Full of patriotism and valor, Robin Day repairs to the neighbourhood of the Chesapeake, it was at the time of the prodigious exploits of Admiral Cockburn, in that bay, in the last war, and, falling in with a military party, in motion for an engagement, promptly volunteers, not finding out, till he is already in action, that he has enlisted on the wrong side. He is conveyed on board a vessel of the British fleet, and, liking better to be still a volunteer than a prisoner of war,

takes up

with the former character till he shall find an opportunity to escape. At Havre de Grace, in a spasmodic endeavour to run away, he gets the credit of fighting with desperate bravery. At Craney Island he has better luck, so far as to reestablish himself upon American ground, though at the risk, when recognised, of being tried by a court-martial for treason; a désagrément, from which he is only saved by the interposition of his old friend, Captain Dare, who turns out to be one of the heroes of that well-fought day, and who dismisses him in safety, but with a volley of contumelious reproaches, of the most patriotic description.

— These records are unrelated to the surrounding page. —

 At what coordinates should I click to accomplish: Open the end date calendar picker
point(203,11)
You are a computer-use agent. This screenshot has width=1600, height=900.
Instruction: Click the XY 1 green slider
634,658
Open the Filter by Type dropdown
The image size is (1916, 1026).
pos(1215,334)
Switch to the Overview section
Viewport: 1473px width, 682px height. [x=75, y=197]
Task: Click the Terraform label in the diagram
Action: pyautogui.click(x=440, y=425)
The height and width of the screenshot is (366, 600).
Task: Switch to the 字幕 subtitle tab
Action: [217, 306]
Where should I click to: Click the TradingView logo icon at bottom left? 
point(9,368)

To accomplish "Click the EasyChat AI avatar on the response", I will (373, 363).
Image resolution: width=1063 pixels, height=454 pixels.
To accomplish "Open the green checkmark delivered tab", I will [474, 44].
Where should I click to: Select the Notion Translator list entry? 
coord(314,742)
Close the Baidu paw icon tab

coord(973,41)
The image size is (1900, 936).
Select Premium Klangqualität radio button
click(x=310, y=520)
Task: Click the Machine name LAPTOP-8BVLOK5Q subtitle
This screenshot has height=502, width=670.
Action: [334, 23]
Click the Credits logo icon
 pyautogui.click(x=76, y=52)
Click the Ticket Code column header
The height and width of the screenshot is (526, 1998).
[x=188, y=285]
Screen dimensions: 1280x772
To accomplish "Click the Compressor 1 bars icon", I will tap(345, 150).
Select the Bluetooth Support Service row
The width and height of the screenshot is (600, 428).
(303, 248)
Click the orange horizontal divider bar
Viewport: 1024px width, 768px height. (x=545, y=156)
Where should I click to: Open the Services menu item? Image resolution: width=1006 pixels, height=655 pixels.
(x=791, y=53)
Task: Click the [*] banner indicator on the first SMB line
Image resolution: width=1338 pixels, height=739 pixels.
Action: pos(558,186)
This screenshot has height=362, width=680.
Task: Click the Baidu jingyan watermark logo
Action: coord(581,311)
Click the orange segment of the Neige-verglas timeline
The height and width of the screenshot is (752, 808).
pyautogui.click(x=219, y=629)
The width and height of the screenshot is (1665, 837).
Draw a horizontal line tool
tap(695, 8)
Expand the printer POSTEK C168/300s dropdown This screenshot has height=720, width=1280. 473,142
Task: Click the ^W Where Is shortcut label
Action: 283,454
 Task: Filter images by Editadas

A third time a fugitive for unintended felony, Robin Day is accosted in the woods by Captain Brown. Misfortune, which "makes strange bed-fellows," makes equally strange travelling companions. They set out together on their forlorn pilgrimage; and Robin, before he knows what he has undertaken for, finds himself concerned with Brown in the itinerant practice of the healing art, a new style of the médecin malgré lui, he, in the character of an East Indian conjuror, prescribing medicines which Brown administers. The adventure ends by his being sold, under his Indian disguise of a dark complexion, to a Virginia planter, who pays Brown an enormous price for him, in consideration of his marvellous skill.

From this difficulty, and various others beyond, the author successfully extricates him. Those who would see how he does it, we must refer to the volumes themselves, which, we repeat, they will find spirited and amusing in no common degree. The story of the "Bloody Volunteers" of Tennessee, to the command of whom Captain Dare advances himself by force of his military virtues, is told with genuine humor, and the conception of incidents at sea, towards the close of the story, is marked with power of a different and higher kind.